The Microsoft Case

They tried for a few days, but the software giant and the antitrust titans found no basis for compromise. Thus the United States Justice Department and the attorneys general of 20 states forged ahead with lawsuits against the Microsoft Corporation.

As the suits were filed, US Attorney General Janet Reno asserted that the company's practices "restricted the choices available for consumers in America and around the world."

Those practices include the bundling of key software products with Microsoft's Windows operating system, which runs 90 percent of personal computers around the world. They also include Microsoft's ability to dictate the options displayed for computer users when they boot up Windows 95, or the new Windows 98.

Control of this "desktop" screen allows a company to determine its customers access to electronic commerce, whether the product is a Web browser or any of the multitude of Internet shopping services now sprouting up.

Microsoft argues that it's just doing what all hard-driving companies do: constantly improving its product in order to win new customers. Microsoft also pleads that it is just another player - granted, a very big one - in the most competitive industry in the world, where new products and companies pop up constantly.
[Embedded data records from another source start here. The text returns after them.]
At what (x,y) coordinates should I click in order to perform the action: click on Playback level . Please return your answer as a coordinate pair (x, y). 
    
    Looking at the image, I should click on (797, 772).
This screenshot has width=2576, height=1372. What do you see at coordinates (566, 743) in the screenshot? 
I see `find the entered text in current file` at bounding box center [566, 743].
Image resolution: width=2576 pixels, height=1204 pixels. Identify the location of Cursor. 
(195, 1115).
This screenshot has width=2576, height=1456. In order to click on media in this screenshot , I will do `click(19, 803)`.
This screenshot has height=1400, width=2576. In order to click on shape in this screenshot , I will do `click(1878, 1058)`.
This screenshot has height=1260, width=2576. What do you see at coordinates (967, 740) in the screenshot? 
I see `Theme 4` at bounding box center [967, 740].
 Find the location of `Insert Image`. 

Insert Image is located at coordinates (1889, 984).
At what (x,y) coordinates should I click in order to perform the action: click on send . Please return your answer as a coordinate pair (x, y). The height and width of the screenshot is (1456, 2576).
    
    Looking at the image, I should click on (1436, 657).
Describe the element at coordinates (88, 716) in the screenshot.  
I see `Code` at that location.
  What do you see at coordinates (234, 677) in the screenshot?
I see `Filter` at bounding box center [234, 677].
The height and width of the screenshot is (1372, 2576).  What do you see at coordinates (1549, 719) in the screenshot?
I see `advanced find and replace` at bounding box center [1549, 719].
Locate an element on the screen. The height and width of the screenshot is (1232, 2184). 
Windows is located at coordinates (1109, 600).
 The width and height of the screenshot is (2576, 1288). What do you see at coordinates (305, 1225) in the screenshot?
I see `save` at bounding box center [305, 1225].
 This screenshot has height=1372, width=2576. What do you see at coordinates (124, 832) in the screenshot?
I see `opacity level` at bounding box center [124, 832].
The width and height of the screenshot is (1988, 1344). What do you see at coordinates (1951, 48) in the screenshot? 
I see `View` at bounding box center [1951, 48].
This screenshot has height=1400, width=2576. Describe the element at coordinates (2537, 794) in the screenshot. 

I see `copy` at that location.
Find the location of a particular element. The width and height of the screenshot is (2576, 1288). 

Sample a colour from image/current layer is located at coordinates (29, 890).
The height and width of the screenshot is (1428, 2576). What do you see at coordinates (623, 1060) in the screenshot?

That is true. But antitrust watchdogs would counter that they want to ensure the high-tech arena remains vigorously competitive. If one company controls the crucial gateway - the operating system - and uses that control to extend its monopoly to other products, a line has been crossed. The public is denied the full benefits of creative software-writing everywhere - not just in Microsoft's offices.

We're not sure it has come to that yet - or that it's likely to. The software field has a vitality that defies simple comparison to industrial monopolies of the past. Beyond that, more and more computer users have the know-how to gather all kinds of options at their fingertips, regardless of what Microsoft or any other manufacturer hopes they'll choose.

But there's no question Microsoft has a lock on a pivotal piece of the software galaxy. Windows is the industry standard, and it's likely to remain so for a long time. To that degree, everyone has to play by Microsoft's rules.

Do those rules include contractual arrangements that stifle competition? To the extent the rules include detailed, in-house knowledge of how Windows works, are competitors being denied full access to the game?

Those are fair questions. Government regulators are certainly within their mandates of public service to raise them. However the antitrust litigation plays out, the outcome of the current controversy ought to be expanded room for information-age innovation.